[THE TASK]
Set down the data below in full and exactly, minus the pictures.

[GIVEN RECORDS]
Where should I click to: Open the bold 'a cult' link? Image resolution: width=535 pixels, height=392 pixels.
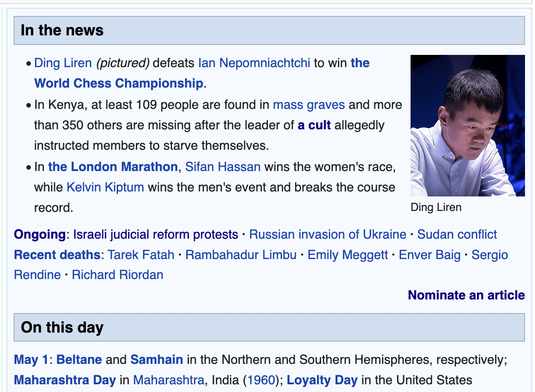314,125
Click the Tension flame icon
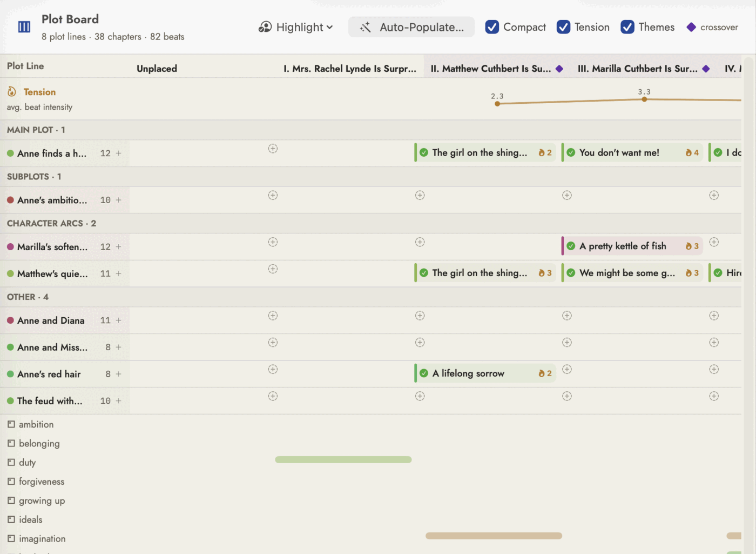Image resolution: width=756 pixels, height=554 pixels. tap(12, 92)
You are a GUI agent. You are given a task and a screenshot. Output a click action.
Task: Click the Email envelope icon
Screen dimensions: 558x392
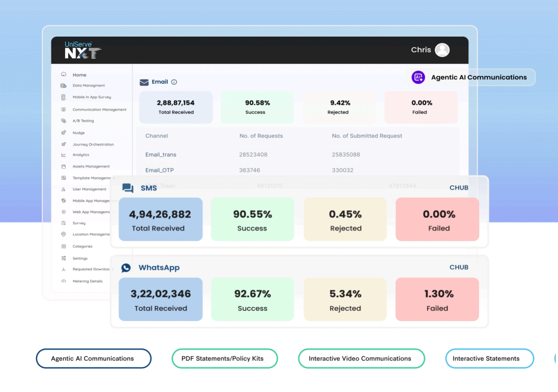143,82
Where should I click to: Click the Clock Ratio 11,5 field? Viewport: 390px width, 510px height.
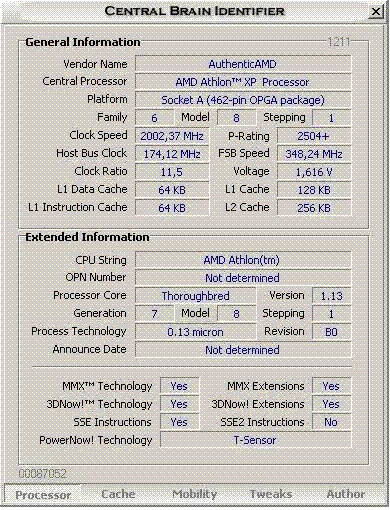click(172, 172)
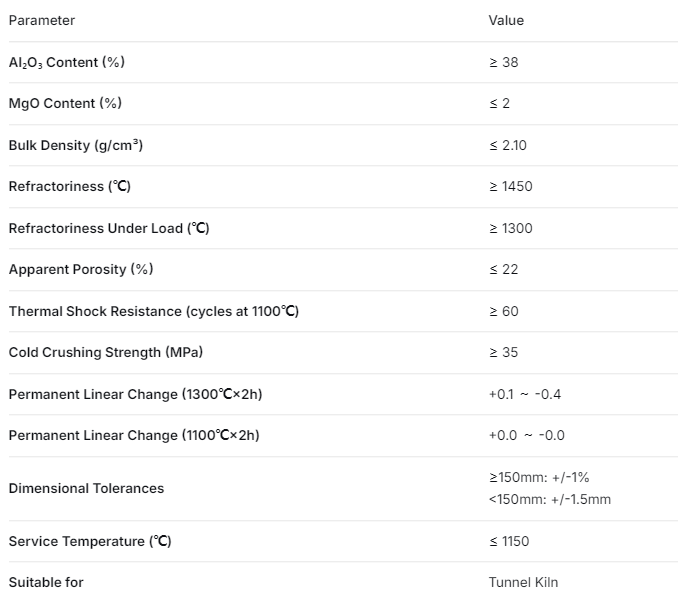Select the Apparent Porosity (%) label
Viewport: 678px width, 603px height.
[81, 269]
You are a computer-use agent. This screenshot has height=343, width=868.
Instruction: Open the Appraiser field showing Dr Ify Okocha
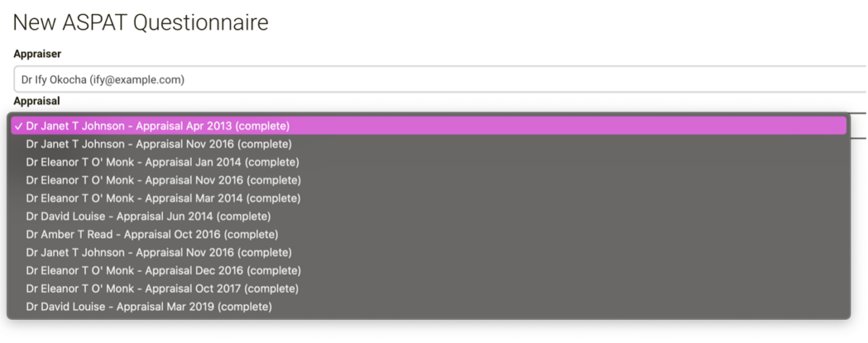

[SOLUTION FOR THIS TASK]
Where should I click to: Open the bold 'a cult' link? Image resolution: width=535 pixels, height=392 pixels.
314,125
Click the Tension flame icon
Image resolution: width=756 pixels, height=554 pixels. tap(12, 92)
You are a GUI agent. You are given a task and a screenshot. Output a click action.
Task: Click the Email envelope icon
Screen dimensions: 558x392
143,82
Where should I click to: Click the Clock Ratio 11,5 field? Viewport: 390px width, 510px height.
click(172, 172)
Select the Apparent Porosity (%) label
Viewport: 678px width, 603px height.
[81, 269]
You are a computer-use agent. This screenshot has height=343, width=868.
Instruction: Open the Appraiser field showing Dr Ify Okocha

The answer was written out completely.